Comment: I found that this is a VERY true to actual accounts of Capoeira. I've been practising Capoeira myself for a while now, and this book reflex the views that I, and most of my Groups shares. It would seem very one-sided, but you NEED to be a Capoeirista to fully understand the concpts and ideas and history of this book. To me, A VERY GOOD BOOK ON WHAT I BELIEVE

PEACE


Customer Rating: Average rating of 4/5Average rating of 4/5Average rating of 4/5Average rating of 4/5Average rating of 4/5
Summary: A nicely writen book about a misterious sport
Comment: This book brings a good deal of information on the history of capoeira and on the phylosophy behind it. After a few years practicing it, I finally had in my hands some background to understand some of the the principles, and part of the history of this sport. The author apparently has had contact with many mestres, both in Brazil and in the US, and has done quite an intensive survey on historical records, to get to his conclusions. Furthermore, he analyzes capoeira under an anthropological light, giving a scientific taste to the book that we don't find in most publications about it (although I don't agree with some of his interpretations). My only complain is that I would like to see more figures in the book, which would make it more interesting to people with less knowledge on the subject.

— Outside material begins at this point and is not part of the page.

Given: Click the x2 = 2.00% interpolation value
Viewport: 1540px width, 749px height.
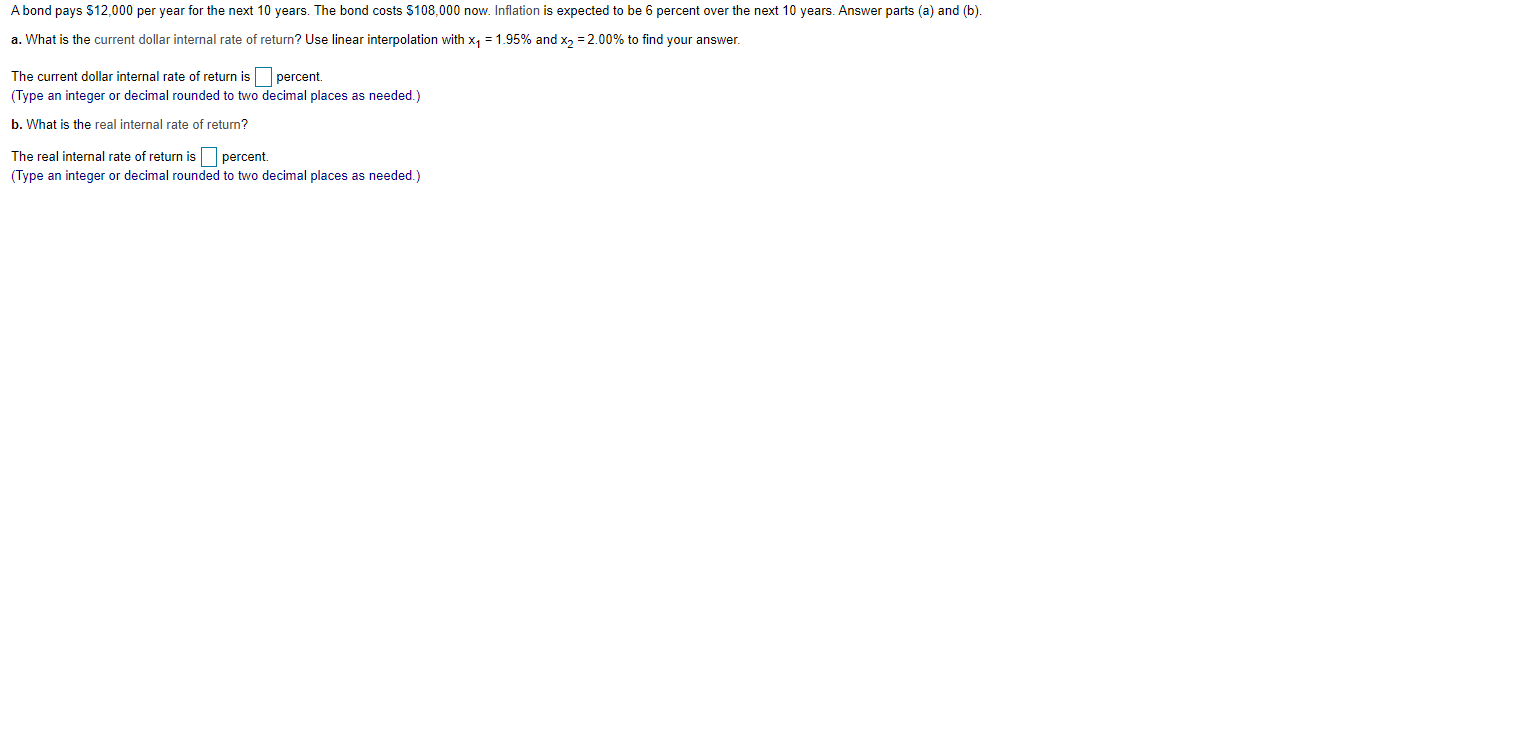Looking at the screenshot, I should click(x=592, y=40).
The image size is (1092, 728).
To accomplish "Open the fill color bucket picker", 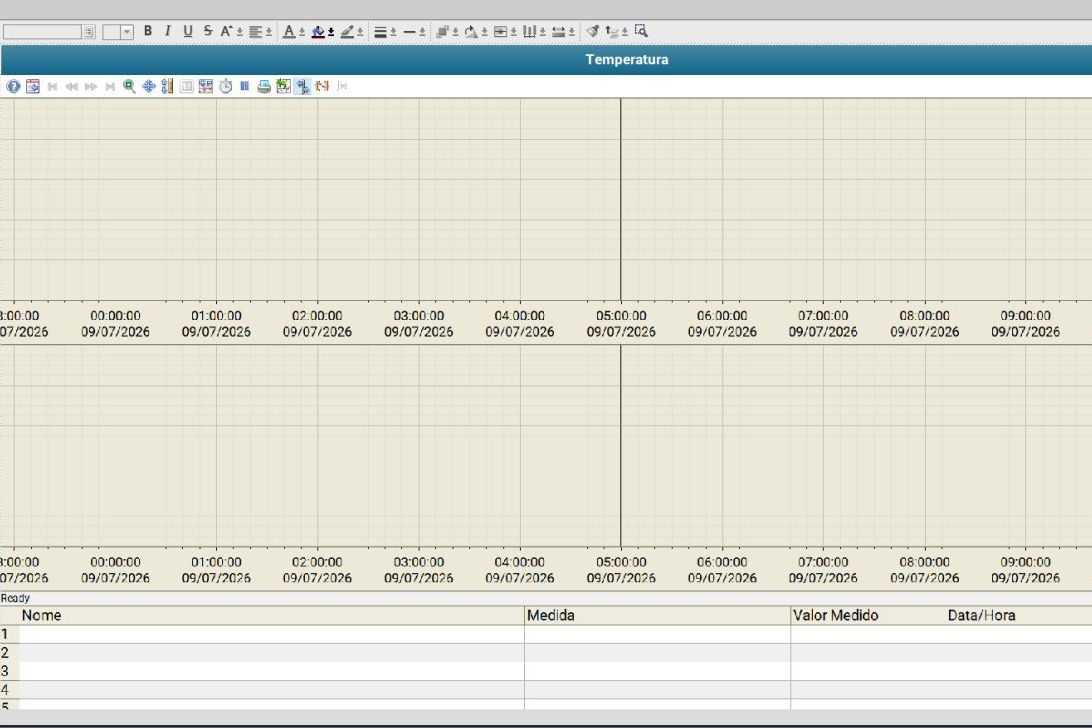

Customer Rating: Average rating of 2/5Average rating of 2/5Average rating of 2/5Average rating of 2/5Average rating of 2/5
Summary: Another biased account of Capoeira!
Comment: Another biased account of Capoeira which lacks the scientific rigor to connect Capoeira with its African roots. Ring of Liberation, attempts to assert Capoeira as a Brazilian art form and strips it of its African roots. Lewis's basic premise traces Capoeira to samba circles in 19th century Brazil. It remains to be seen how Capoeira could develope its fighting elements through urban samba circles in Bahia. Lewis utilizes anthropological jargon to complicate the story of Capoeira, it seems to be a mask to hide his agenda. An agenda which seeks to undermine Capoeira as an empowering agent for its descendants (Africans in the Diaspora). Ring of Liberation should be praised as another book about Capoeira, but severly critisized for its biased nature and cultural disempowering approach!